With Mayor Daley’s support, Duncan was able to run Chicago’s school system for 7½ years before Obama tapped him to be his education secretary. Duncan noted that Klein’s six-year presence has allowed the city to follow through and refine reforms, while in other urban areas, there’s constant turnover of school chiefs.

“In places, because of political chaos or political whatever, every two years the superintendent’s getting fired. No wonder the children can’t learn,” Duncan said.

Told of complaints from parents that they don’t feel they have a voice under the current city regime, Duncan said the law could be tweaked to include more parental input without sacrificing mayoral control.

“You need to be inclusive. You need to be collaborative . . . But let’s keep the fundamental structure for children. Let’s continue to improve,” Duncan said.

“Again,” he said, “by any objective, reasonable standard, what’s happened in New York under Mayor Bloomberg’s leadership is good for children.
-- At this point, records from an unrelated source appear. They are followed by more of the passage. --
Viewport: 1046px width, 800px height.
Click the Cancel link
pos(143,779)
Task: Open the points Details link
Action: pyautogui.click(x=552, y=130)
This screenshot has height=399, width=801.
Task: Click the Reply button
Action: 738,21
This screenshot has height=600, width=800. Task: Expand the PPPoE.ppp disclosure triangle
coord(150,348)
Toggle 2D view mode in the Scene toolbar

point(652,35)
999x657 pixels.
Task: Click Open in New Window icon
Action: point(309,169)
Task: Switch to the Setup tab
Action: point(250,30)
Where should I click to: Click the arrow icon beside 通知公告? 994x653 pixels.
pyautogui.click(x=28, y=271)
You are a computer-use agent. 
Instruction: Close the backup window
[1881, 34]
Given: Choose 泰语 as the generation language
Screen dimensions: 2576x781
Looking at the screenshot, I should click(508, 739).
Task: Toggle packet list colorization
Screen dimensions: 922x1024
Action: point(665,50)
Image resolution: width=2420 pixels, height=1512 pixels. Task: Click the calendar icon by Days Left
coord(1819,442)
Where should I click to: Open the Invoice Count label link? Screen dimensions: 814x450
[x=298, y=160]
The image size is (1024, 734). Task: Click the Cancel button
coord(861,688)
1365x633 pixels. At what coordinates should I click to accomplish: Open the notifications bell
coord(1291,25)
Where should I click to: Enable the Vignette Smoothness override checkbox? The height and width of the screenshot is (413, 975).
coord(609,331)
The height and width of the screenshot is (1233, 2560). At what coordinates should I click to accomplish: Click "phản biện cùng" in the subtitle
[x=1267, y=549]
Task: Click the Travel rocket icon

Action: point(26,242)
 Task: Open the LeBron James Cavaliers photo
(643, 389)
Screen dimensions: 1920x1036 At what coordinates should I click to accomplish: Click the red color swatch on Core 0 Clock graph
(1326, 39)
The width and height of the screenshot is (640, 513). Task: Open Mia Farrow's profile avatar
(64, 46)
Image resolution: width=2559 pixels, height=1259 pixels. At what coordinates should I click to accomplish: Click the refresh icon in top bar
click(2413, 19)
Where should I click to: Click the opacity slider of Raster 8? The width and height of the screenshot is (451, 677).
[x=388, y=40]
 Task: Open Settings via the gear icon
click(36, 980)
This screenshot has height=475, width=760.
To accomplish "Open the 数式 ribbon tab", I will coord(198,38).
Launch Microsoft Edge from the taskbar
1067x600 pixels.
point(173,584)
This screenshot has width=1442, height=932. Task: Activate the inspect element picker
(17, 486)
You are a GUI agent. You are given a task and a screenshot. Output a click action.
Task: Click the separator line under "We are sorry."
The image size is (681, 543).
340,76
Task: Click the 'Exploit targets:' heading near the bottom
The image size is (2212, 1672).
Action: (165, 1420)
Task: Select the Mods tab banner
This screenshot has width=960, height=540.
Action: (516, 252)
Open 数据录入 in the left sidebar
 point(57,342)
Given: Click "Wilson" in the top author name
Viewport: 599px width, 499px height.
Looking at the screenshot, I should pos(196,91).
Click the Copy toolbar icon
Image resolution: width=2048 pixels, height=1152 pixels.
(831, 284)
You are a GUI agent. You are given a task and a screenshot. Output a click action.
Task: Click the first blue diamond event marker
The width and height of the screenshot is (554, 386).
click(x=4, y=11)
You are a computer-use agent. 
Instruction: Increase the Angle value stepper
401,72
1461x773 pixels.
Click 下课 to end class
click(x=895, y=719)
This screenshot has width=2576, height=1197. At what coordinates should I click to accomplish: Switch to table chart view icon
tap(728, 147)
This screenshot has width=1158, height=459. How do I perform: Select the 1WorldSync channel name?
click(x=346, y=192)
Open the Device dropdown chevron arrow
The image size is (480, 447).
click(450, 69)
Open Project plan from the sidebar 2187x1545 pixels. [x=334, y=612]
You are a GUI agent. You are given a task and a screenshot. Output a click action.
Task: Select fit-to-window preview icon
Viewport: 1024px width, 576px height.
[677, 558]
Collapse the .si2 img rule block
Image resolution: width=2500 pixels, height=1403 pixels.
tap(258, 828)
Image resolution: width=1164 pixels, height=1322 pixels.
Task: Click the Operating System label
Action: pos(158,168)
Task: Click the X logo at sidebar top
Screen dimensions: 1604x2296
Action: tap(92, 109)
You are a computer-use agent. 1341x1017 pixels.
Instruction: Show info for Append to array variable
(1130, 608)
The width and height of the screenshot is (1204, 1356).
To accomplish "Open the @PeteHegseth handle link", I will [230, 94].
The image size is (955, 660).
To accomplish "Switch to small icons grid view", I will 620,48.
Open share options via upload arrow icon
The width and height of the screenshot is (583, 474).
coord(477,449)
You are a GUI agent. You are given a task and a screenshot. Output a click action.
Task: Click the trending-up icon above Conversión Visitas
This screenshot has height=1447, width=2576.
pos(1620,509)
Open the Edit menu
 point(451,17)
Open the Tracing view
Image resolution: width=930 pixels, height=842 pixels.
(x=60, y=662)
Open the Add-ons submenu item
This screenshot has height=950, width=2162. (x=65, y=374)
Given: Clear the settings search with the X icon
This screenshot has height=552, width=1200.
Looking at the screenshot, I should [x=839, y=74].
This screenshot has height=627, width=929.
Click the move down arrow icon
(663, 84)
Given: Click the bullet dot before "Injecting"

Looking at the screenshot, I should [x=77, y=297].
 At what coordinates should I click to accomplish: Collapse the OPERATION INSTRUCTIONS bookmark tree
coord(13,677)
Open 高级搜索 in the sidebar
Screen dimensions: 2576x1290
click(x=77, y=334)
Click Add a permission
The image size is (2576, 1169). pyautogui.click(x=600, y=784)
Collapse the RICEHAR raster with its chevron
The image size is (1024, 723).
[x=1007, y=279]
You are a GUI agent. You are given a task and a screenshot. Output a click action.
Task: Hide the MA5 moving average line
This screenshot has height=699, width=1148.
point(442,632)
“And that should be just our fundamental criteria. Have children benefited from the mayor’s leadership and the chancellor’s leadership? Undoubtedly, unquestionably yes.”

Duncan even cited the successful New York school-governance experiment as evidence to push for mayoral control in other troubled school districts, particularly Detroit.

“Detroit right now is an educational disaster. I’m pushing them very hard to think about taking on mayoral control. What’s going on there for children . . . it’s an absolute travesty,” he said.

“You need that leadership from the top. If you look at DC, if you look at Chicago, if you look at New York, you get cities where . . . but where there’s real progress and a real sense of momentum.

“What do they all have in common? It’s mayoral control.”